In my latest book Redesign Your Mind I explain how you can not only change what you think but how you think. You can do this simply and elegantly by visualizing the room that is your mind and by engaging in some redesigning and redecorating. You’ll find that this is both effective and fun!

You’ve been indwelling in the room that is your mind forever, thinking the same thoughts, repeating the same opinions, remembering the same hurts. It’s time to throw open the windows and let a cleansing breeze blow through. That breeze is going to clear the air of worry and despair and clear your mind of all those thoughts that aren’t serving you.

In order to throw open those windows, you’ll first need to install them. Let’s visualize that right now. Shut your eyes. Picture your mindroom. If you can’t quite picture it, just picture it indistinctly. Its contours will become clearer as we proceed. For now, just “feel” it. Feel all its stuffiness, all its airlessness. Now, pick a wall and install a pair of windows. Choose any sorts of windows you like, looking out onto any sort of vista you like. What sort of windows will you choose? And what sort of vista?

My wife and I once rented a ground-floor apartment in Paris whose tall living room windows opened onto a lovely, quiet Parisian side street. Seated at the table by those windows, eating baguette and drinking wine, we watched the world go by. The windows installed in my mindroom are those tall French windows. What sort of windows would you like install? Windows looking down on Broadway, with jazz playing in the background? Old-fashioned windows with screens on them, looking out onto a lake? Exotic windows looking out at sand dunes and the sea beyond? Choose yours now.

Now, throw them wide open!

If your mindroom is like most mindrooms, it’s a stuffy place, a much-too-familiar place, and a troubling place. It’s full of secrets that we keep from others and secrets that we keep from ourselves. It’s full of intimations of our own mortality, whispers of insults not forgotten, strange, destructives urges, and ghosts of the distant past. It is anything but light and airy! Now, you get to transform that dark place into a space that is lighter and airier. With your windows thrown wide open, let all that mustiness blow away.

When you add windows to your mindroom, when you throw them open, and when you let a welcome breeze blow through, you immediately relax, reduce your anxiety, and provide a way for sadness to escape. You make life feel less stale, repetitive and oppressive, just like that. You can picture regrets and disappointments leaving and you can find peace without having to engage in soothing peace substitutes, liking endlessly surfing the Net or drinking too much alcohol. Everything changes for the better, just the way that life changes for the better when a cloud passes and the sun reappears.

The Buddha’s phrase “get a grip on your mind” suggests work. It is certainly work that cognitive therapists are suggesting when they ask you to engage in thought stopping, thought substituting, and so on. But adding windows and opening them wide is easy. It’s, well, a breeze! Please take a few moments and visualize your mindroom filled with cheery light and a gentle breeze. Just be there. There’s nothing to think and nothing to do. Just throw those windows open and let a breeze blow through.

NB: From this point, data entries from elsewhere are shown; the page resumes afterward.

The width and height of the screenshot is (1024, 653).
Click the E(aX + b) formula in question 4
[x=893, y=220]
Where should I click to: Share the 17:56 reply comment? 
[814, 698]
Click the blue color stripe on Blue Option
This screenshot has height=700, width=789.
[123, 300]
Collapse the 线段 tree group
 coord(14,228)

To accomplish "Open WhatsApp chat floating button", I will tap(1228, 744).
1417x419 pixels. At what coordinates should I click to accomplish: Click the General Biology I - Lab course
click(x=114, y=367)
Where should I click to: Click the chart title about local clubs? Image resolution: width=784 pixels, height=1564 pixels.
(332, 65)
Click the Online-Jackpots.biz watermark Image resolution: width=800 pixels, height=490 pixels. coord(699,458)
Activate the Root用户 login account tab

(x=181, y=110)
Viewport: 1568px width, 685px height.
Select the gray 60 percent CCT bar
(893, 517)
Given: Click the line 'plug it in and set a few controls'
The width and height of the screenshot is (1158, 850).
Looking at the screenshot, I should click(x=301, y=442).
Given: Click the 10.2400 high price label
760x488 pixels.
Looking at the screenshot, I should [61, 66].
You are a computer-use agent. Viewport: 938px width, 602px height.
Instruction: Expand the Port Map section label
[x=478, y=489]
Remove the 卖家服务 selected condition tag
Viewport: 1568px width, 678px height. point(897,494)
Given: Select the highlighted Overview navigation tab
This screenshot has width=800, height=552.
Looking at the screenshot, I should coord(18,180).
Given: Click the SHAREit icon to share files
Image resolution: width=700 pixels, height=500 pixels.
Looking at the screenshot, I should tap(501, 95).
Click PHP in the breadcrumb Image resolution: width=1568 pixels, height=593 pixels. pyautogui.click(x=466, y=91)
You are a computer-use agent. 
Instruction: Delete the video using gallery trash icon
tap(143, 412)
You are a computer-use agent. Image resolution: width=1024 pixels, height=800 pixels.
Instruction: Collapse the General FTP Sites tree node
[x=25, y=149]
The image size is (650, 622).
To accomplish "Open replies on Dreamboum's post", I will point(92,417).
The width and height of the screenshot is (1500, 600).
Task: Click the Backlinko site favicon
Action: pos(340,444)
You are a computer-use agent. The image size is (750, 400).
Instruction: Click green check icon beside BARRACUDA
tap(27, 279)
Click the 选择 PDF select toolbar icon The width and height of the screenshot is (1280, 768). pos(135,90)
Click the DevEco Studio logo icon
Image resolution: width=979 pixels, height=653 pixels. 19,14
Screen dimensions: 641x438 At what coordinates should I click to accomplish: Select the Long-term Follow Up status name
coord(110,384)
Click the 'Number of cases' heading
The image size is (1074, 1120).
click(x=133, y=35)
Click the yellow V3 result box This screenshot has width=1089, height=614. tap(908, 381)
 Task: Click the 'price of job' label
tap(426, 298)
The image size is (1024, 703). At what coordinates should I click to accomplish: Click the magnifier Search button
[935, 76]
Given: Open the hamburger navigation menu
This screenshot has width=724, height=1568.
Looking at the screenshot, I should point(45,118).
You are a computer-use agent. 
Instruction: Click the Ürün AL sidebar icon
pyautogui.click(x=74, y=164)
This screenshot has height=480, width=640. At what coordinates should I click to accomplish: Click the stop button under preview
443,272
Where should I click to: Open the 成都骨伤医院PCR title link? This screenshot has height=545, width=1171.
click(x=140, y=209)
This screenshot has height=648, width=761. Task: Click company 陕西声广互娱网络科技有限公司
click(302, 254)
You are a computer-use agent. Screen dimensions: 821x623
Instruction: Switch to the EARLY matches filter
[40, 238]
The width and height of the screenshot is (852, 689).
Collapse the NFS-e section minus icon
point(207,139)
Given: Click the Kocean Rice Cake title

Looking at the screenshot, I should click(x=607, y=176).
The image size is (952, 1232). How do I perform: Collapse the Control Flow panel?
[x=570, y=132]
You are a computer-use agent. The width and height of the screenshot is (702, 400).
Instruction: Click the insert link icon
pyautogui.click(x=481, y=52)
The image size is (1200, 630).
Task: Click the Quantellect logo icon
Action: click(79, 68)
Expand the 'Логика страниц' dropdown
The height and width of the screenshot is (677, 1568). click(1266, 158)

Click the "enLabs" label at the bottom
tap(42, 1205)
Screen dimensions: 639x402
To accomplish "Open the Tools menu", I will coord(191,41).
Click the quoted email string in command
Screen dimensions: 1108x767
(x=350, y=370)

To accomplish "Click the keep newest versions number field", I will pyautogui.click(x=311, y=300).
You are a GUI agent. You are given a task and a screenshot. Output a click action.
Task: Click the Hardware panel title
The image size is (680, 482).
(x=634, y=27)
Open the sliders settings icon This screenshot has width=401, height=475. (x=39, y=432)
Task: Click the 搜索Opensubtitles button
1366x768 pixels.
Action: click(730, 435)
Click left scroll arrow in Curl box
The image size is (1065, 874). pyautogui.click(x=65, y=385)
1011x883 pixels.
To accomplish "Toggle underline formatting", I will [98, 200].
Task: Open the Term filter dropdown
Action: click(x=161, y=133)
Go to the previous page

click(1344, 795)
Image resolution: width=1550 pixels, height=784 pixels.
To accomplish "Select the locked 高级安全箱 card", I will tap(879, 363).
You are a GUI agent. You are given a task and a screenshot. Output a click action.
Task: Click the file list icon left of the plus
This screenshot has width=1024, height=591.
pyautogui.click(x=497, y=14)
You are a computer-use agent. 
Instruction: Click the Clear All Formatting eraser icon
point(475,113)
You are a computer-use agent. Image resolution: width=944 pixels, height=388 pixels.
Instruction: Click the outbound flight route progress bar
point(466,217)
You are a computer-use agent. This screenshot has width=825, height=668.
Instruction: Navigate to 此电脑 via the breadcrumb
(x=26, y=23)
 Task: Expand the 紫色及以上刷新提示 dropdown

When I throw open the windows in my mindroom, I receive amazing benefits. I feel more loving. I feel calmer. And I think more clearly. I’ve written fifty books and I know what writing books takes. It takes the opposite of claustrophobia. It takes airiness, a breeze, and a blue sky. It takes concentration, but while swinging in a hammock. It takes focus, but as in a sea gaze. To write well, I need the equivalent of the stillness of a summer afternoon with the sounds of bees buzzing and the air circulating. And I can have that! All I need to do is visit my mindroom and throw open the windows.

Let’s do some right thinking to go along with that new breeziness. Let’s support your intention to get rid of all that stuffiness by thinking some new thoughts that will serve you. Think one of your customary unhelpful thoughts, a thought like “I’m not very talented” or “I’ve wasted a lot of time in life” or “I’m feeling very sad.” At the same time, picture those open windows, feel a gentle breeze blow through, and exclaim, silently or out loud, “Breeze, take this thought away!” Watch the thought float right out the window. Follow it in your mind’s eye all the way to the sea and watch it evaporate in shafts of sunlight.

Can you even remember the thought that you were thinking? No! It floated off and it is gone—because you installed windows and because you gave it a way to exit. This is your new learning. You can always visit your mindroom, indwell there peacefully, and have the thoughts that aren’t serving you drift right out the windows that you’ve installed. Thinking about playing another video game? Visit your mindroom and let that craving drift off. Feeling sad? Visit your mindroom and let that feeling float away. Those windows are really a bit of miracle. They let everything you don’t need pass right out of your mindroom and dissolve in the ether.